Research Projects

Targeting tiny amyloid clumps in Alzheimer’s disease

Alfonso de Simone

Awarded to:
Dr Alfonso De Simone

Current award:
£273,598.30

Institution:
Imperial College London

Dates:
1 October 2018 - 30 September 2021

Full project name:

Targeting Amyloid-beta Toxic Oligomers in Alzheimer's Disease

Diagnosis

Treatments

Understand

Risks

Symptoms

Dementia researcher, Dr Alfonso De Simone will look to better understand the shape and structure of tiny clumps of amyloid during Alzheimer’s disease.

Dr Alfonso De Simone and his team from Imperial College London will attempt to better understand the shape and structure of tiny clumps of amyloid during Alzheimer’s disease.

They will try and discover, how these proteins lead to nerve cell death and whether they can identify regions in which they can be targeted with drugs.

Scientists know that a protein called amyloid builds-up in the brain of people with Alzheimer’s disease.

This protein forms into plaques which surround nerve cells in the brain.

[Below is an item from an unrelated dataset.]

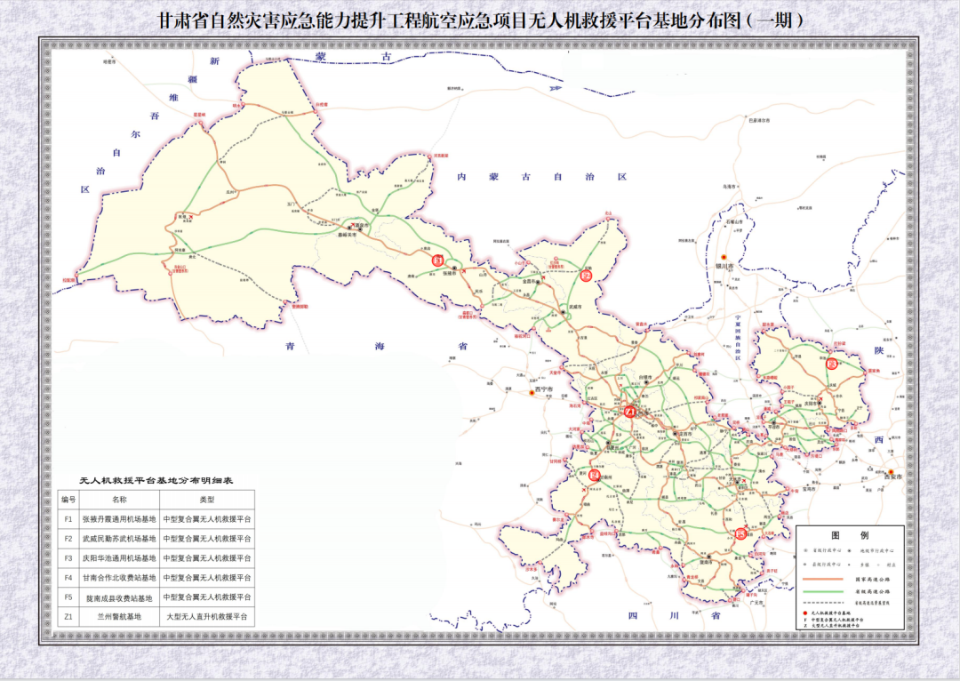Click the 西宁市 orange capital dot
Image resolution: width=960 pixels, height=681 pixels.
pyautogui.click(x=533, y=391)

Exactly how this build-up of amyloid is toxic to the cell is still unclear and clinical trials of drugs that target these plaques have not yet shown a benefit to symptoms of the disease.

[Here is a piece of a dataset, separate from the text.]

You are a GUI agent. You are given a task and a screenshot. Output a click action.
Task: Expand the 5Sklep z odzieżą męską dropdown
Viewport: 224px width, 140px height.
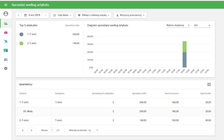coord(94,15)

Growing evidence points towards much smaller collections of proteins, called oligomers, playing an important role in the development of Alzheimer’s disease.

In this Major Project, Dr Alfonso De Simone, his team, and several collaborators will attempt to better understand the shape and structure of these oligomers.

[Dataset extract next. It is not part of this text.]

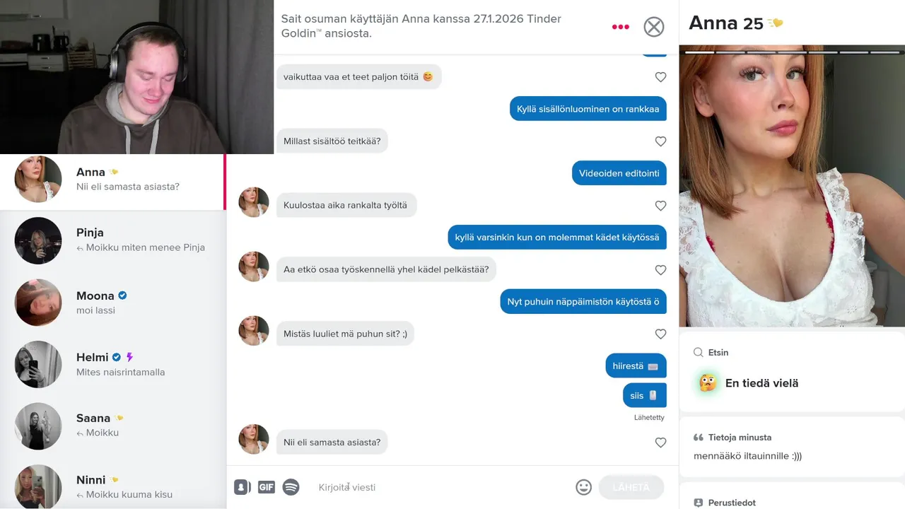Open the chat with Helmi
This screenshot has height=509, width=905.
click(x=113, y=364)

They will try and discover, how these proteins lead to nerve cell death and whether they can identify regions in which they can be targeted with drugs.

What will they do?

The team will use a cutting-edge approach which has recently been used to shed more light on key proteins implicated in another brain disease, Parkinson’s.

The technique involves examining the short protein oligomers, which are highly unstable, short lived, and notoriously difficult to study.

They will first stabilise the amyloid oligomers  and then analyse the protein fragments through sophisticated biophysical and computational approaches that will reveal their structure at an atomic level.

The ultimate outcome would be to identify a new way which could reduce or combat amyloid oligomers in Alzheimer’s.